Syrian Road Warrior

The droning hum of the engine untied the knotted tension in my temple. The undulating sway put me at ease. The froth, combed back from the brow of the wooden boat, sprayed my face with vigor and delight. I was in my natural habitat making way to the island of Arwad. I rather work with them for the rest of my life, the fishermen who live for their day, basking in the mercy of God in the dead of night to put bread upon a table. Nothing makes me happier than closing a deal worth a few grains of sands in dollars and cents, worth priceless gems in personal gratification and human fulfillment.
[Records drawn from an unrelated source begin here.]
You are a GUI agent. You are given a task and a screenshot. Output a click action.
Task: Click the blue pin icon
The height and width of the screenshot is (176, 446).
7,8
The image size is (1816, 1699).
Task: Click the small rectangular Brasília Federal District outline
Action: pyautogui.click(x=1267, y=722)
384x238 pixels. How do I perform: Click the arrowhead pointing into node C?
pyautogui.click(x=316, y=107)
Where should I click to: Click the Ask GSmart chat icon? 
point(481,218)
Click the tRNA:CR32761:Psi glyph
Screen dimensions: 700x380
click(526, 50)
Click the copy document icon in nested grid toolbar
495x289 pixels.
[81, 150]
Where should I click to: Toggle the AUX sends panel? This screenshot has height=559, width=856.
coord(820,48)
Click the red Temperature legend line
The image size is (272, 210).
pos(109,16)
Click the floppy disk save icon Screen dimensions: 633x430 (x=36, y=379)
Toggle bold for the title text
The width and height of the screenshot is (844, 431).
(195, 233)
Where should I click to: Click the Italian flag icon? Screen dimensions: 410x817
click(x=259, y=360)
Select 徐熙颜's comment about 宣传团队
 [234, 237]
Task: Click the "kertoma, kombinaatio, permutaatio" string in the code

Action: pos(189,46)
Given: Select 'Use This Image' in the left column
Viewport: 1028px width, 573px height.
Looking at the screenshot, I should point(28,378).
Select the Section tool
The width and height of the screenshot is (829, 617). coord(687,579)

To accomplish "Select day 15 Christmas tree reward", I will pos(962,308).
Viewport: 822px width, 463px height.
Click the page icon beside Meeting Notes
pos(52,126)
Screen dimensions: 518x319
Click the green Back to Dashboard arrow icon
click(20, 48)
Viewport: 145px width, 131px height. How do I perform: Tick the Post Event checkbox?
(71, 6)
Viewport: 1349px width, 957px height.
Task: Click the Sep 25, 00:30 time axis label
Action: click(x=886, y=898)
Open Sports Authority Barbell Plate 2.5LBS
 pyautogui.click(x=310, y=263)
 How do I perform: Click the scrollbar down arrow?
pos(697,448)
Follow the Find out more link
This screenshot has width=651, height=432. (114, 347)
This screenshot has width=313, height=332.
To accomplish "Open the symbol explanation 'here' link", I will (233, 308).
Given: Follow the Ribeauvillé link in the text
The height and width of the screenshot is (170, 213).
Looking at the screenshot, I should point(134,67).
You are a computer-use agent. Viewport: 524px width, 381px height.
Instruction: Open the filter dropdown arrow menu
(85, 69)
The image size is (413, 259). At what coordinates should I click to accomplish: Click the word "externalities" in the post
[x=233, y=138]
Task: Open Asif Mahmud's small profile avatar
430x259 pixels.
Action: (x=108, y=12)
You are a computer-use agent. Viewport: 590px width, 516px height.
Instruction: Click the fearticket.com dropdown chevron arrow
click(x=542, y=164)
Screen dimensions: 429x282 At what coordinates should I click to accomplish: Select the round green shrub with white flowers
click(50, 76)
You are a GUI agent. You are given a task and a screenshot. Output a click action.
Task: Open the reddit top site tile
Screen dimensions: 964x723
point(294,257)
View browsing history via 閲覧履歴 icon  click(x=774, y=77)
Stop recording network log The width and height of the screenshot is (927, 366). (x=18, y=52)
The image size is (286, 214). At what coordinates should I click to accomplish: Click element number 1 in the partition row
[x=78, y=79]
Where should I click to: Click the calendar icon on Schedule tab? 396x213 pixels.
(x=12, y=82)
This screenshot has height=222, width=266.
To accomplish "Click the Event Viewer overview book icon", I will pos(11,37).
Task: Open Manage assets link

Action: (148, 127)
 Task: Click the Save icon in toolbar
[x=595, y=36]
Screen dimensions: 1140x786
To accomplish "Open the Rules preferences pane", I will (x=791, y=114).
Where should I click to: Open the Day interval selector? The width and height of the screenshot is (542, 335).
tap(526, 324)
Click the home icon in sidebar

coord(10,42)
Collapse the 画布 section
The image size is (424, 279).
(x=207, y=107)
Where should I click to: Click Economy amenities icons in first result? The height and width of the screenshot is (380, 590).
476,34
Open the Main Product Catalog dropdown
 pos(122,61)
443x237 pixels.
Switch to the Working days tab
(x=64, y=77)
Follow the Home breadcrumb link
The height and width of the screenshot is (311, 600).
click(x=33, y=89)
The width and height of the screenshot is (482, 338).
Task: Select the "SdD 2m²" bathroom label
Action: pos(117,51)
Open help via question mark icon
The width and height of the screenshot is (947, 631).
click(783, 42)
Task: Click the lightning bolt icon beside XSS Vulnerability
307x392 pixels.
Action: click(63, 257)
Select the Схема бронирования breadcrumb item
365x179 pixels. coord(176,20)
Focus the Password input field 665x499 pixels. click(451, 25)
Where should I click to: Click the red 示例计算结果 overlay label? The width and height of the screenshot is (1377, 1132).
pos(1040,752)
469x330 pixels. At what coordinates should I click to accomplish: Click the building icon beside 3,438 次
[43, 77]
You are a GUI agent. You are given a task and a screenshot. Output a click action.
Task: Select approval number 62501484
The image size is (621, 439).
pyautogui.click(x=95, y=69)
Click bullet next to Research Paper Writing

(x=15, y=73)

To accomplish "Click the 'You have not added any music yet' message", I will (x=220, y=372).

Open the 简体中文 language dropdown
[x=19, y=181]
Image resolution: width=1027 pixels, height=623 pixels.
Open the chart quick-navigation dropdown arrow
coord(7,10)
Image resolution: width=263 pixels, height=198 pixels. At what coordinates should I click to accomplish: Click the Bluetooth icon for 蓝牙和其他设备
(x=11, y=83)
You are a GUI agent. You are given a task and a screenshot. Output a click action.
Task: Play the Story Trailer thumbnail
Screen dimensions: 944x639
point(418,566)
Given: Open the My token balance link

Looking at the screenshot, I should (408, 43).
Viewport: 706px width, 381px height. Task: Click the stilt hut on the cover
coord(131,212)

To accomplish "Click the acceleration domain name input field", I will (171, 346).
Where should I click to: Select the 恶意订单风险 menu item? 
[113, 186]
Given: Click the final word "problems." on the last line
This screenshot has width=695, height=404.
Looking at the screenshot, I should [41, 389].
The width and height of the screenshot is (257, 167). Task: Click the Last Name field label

I sped along the highway northbound to Lattakia. I was dealing again. A hundred minutes of driving back and forth for a five-minute meeting. I had to shake hands, twice. I counted my fingers each time afterward. As the sun dipped in the sea, I rolled the windows down and a westerly breeze condoled my senses. I headed home for an urgent shower.

I don't get on the road just for the sake of making a living. In fact I brushed work away, jumped in my car and headed to Kadmous (elev. 1000 m & 60 km to the northeast of Tartous). I had to drive a little fast to make it on time for the funeral. The cheerful vibrant girl everybody liked in the office lost her father. As the progression to the lonely graveyard slowly moved forward I felt overwhelmed by the beauty of the country and the people. Rest in peace old man, I hope heaven is as beautiful as the village where you lived and died.

I left my car in an underground garage as soon as I reached Damascus early in the morning. I hip hopped in small yellow cabs all over the city from one meeting to the other chomping through the day. I won some and lost a few but in the back of my mind I was anticipating the fall of night. I was to meet two young lovebirds and a fascinating woman. I checked in, crashed in bed with the setting sun, dozed for an hour, soaked in hot water, dressed up and stepped out in the tantalizingly warm evening.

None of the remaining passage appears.